From c5283146ca0e3cd2355a19d4d29fe455a6ab9fa2 Mon Sep 17 00:00:00 2001
From: Robert Haas <rhaas@postgresql.org>
Date: Thu, 19 Oct 2023 15:43:15 -0400
Subject: [PATCH 2/2] Panic if filesystem truncation fails.

It was originally thought that failure to PANIC in the event of a
failed truncation was harmless, but we now know otherwise. Without the
PANIC, you can end up with a corrupted database and broken standbys.
Add a critical section to force a PANIC in this case, and add a
lengthy comment explaining why it's necessary.

Reported by (XXX, multiple people, make an actual list). Patch by me.
---
 src/backend/catalog/storage.c | 46 +++++++++++++++++++++++++----------
 1 file changed, 33 insertions(+), 13 deletions(-)

diff --git a/src/backend/catalog/storage.c b/src/backend/catalog/storage.c
index bef4269368..08914d61e3 100644
--- a/src/backend/catalog/storage.c
+++ b/src/backend/catalog/storage.c
@@ -350,11 +350,11 @@ RelationTruncate(Relation rel, BlockNumber nblocks)
 	 * this code executes.
 	 *
 	 * Second, the call to smgrtruncate() below will in turn call
-	 * RegisterSyncRequest(). We need the sync request created by that call
-	 * to be processed before the checkpoint completes. CheckPointGuts()

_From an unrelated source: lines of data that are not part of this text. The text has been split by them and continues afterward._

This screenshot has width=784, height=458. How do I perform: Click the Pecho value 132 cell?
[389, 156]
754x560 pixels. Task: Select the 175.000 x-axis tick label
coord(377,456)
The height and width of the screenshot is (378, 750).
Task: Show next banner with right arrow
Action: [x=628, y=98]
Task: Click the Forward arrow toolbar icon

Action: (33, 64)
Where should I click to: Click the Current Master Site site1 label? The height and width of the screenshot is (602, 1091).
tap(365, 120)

-	 * will call ProcessSyncRequests(), but if we register our sync request
-	 * after that happens, then the WAL record for the truncation could end
-	 * up preceding the checkpoint record, while the actual sync doesn't happen
+	 * RegisterSyncRequest(). We need the sync request created by that call to
+	 * be processed before the checkpoint completes. CheckPointGuts() will
+	 * call ProcessSyncRequests(), but if we register our sync request after
+	 * that happens, then the WAL record for the truncation could end up
+	 * preceding the checkpoint record, while the actual sync doesn't happen
 	 * until the next checkpoint. To prevent that, we need to set
 	 * DELAY_CHKPT_START here. That way, if the XLOG_SMGR_TRUNCATE precedes
 	 * the redo pointer of a concurrent checkpoint, we're guaranteed that the
@@ -365,14 +365,33 @@ RelationTruncate(Relation rel, BlockNumber nblocks)

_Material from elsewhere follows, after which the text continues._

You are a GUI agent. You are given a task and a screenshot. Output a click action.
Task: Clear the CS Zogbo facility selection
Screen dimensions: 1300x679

 	MyProc->delayChkptFlags |= DELAY_CHKPT_START | DELAY_CHKPT_COMPLETE;
 
 	/*
-	 * We WAL-log the truncation before actually truncating, which means
-	 * trouble if the truncation fails. If we then crash, the WAL replay
-	 * likely isn't going to succeed in the truncation either, and cause a
-	 * PANIC. It's tempting to put a critical section here, but that cure
-	 * would be worse than the disease. It would turn a usually harmless
-	 * failure to truncate, that might spell trouble at WAL replay, into a
-	 * certain PANIC.
+	 * We WAL-log the truncation before actually truncating. That means that
+	 * if truncation subsequently fails, we have to PANIC. If we don't, some
+	 * really bad things can happen. First, consider that we discard dirty
+	 * buffers from memory before actually truncating on disk. That means that
+	 * in effect we revert to an older on disk state where, perhaps, some
+	 * tuples that have been deleted since the last checkpoint are still
+	 * visible. That's equivalent to allowing a committed transaction to
+	 * become partially uncommitted, which is clearly unacceptable. Second,
+	 * consider that truncation may succeed on some or all standbys even
+	 * though it failed on the primary. That means that the primary and
+	 * standby are now in persistently different states.
+	 *
+	 * In general, this is much as if we wrote a WAL record for a change to
+	 * the contents of some page and then (for some reason) found ourselves
+	 * unable to perform the corresponding page modification in memory. That
+	 * situation also causes a PANIC. However, this case is considerably more
+	 * uncomfortable, because an in-memory modification to page contents
+	 * shouldn't really ever fail unless we've got a bug in the code
+	 * somewhere. In contrast, trying to truncate a file on disk certainly can
+	 * fail for a variety of reasons that are outside our control. If it does,
+	 * then recovery will probably also fail, which probably won't be much fun
+	 * for the user. They'll have to fix whatever is making us unable to
+	 * truncate files on disk before they can get the database up and running
+	 * again. But forcing them to fix permissions (or whatever the problem is)
+	 * beats corrupting the database.
 	 */
+	START_CRIT_SECTION();
 	if (RelationNeedsWAL(rel))
 	{
 		/*
@@ -409,7 +428,8 @@ RelationTruncate(Relation rel, BlockNumber nblocks)
 	 */
 	smgrtruncate(RelationGetSmgr(rel), forks, nforks, blocks);
 
-	/* We've done all the critical work, so checkpoints are OK now. */
+	/* We've done all the critical work. */
+	END_CRIT_SECTION();
 	MyProc->delayChkptFlags &= ~(DELAY_CHKPT_START | DELAY_CHKPT_COMPLETE);
 
 	/*
-- 
2.37.1 (Apple Git-137.1)